No other comics packed the wallop that the Warren Publications Vampirella did in the 70's. I was initially attracted to this magazine by the cover, but quickly found that the art works inside profoundly changed my entire worldview of pen and ink illustration. I dived as quickly as possible into my own comic and graphic novel renderings.
I soon ventured on to Creepy, and Eerie comics and devoured them with my eyes, feasting on each intricate line and patches of highly detailed shadings. I learned more about style and technique from these publications than I did with any other magazine, art school, class, or workshop. Nobody taught me anything like the Spanish artists that graced the pages of the Warren Publications. I even went toward the offspring books "Future World" and "1984" both of which were great mags as well.
The gist of these comics were all about sex with sci-fi and/or horror themes throughout. Even Vampi herself was an alien vampire who in the bulk of the comics, seemed as harmless as anyone could possibly be.
Life Magazine was the one publication that was closer to a news show than anything else. The stories were real, and the pictures were graphically to the point. I didn't read Life that often, but it did have some outstanding issues. My favorite was the Paul is dead issue detailing all the mysterious hub-bub about Paul McCartney being dead.
Life Magazine was clearly the go-to magazine in the 70's for current world events. So was Time, and Look Magazines, but Life just had a rep that couldn't be beat. If it was world-newsworthy, Life had it covered.
Circus & Creem
I really loved the rock magazines like Creem and Circus. I can't decide which was my favorite, and I loved it when they covered the more mysterious bands. I remember an issue from fall of '73 (I can't remember exactly which magazine it was, Creem or Circus), and an article about Emerson, Lake & Palmer. It was from that article that I learned what bands each one them started with. That magazine was responsible for my introduction to King Crimson. I remember the reporter quoting Greg Lake, and trying to mimick his accent in print by describing how he pronounced the name King Crimson by referring to it as "Kink Rimson".
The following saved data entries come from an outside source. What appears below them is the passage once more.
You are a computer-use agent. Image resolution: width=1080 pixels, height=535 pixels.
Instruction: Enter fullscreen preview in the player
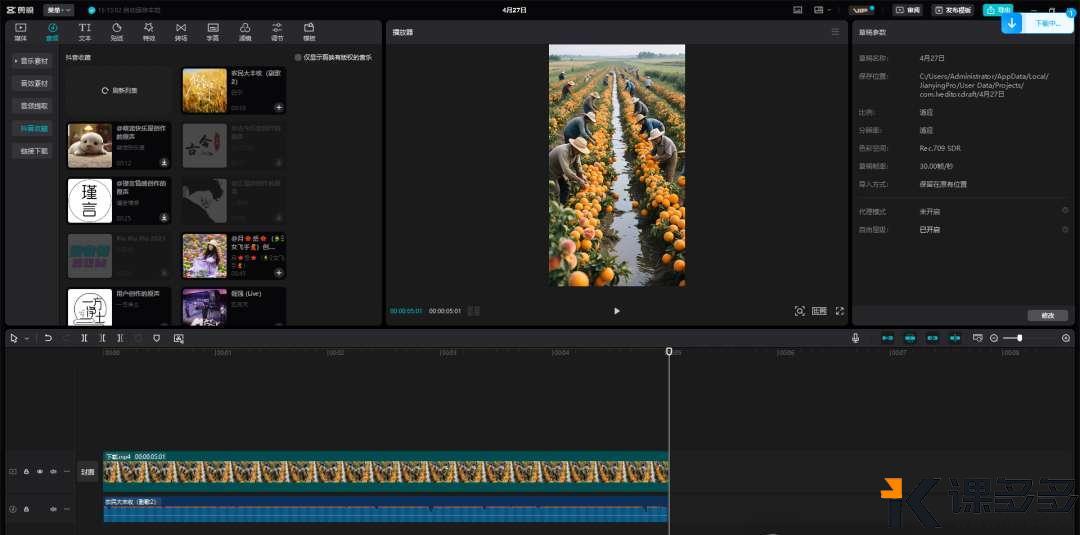pos(839,311)
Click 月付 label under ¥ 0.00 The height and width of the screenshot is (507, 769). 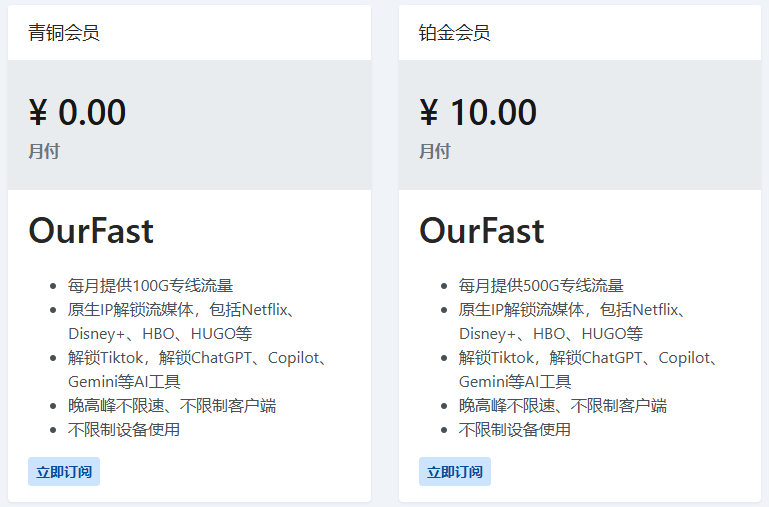pos(44,151)
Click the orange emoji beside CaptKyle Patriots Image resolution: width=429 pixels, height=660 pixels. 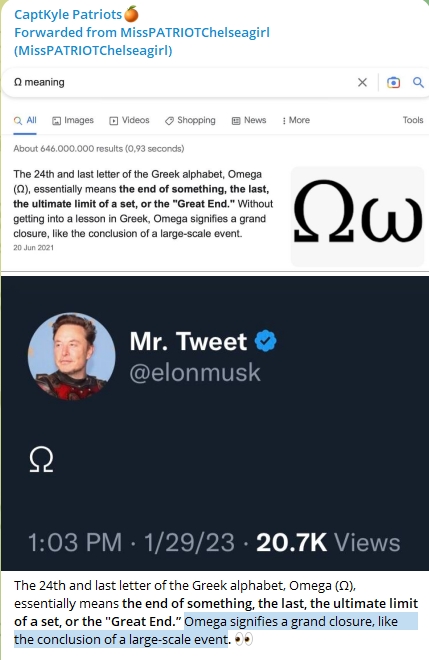click(132, 14)
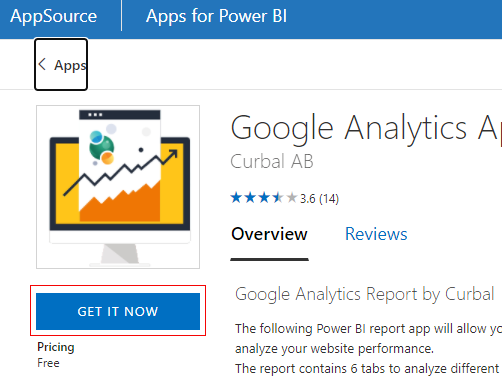
Task: Click the first blue rating star
Action: tap(236, 198)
Like the teeny bopper magazines Tiger Beat, and 16, these magazines were for the hardcore fans of hard rock and FM rock. I started losing interest when they began to take on the same look and appearance as the aforementioned teen mags. Once a magazine lost its visible credibility, and began to look like a trash mag, I was done with it.
It's not who you know, it's what you know. When it came to articles and interviews, Rolling Stone had a strong reputation for printing the truth. In short, like Playboy magazine, when reading an interview with a star or celebrity, you could pretty much take what was said to the bank. Rolling Stone gave us reliable info, and for that, I loved the magazine. Plus, the pulp newspaper presentation of it made it seem like an underground publication. I once got hold of a copy of the Berkely Barb, and Rolling Stone reminded me of that.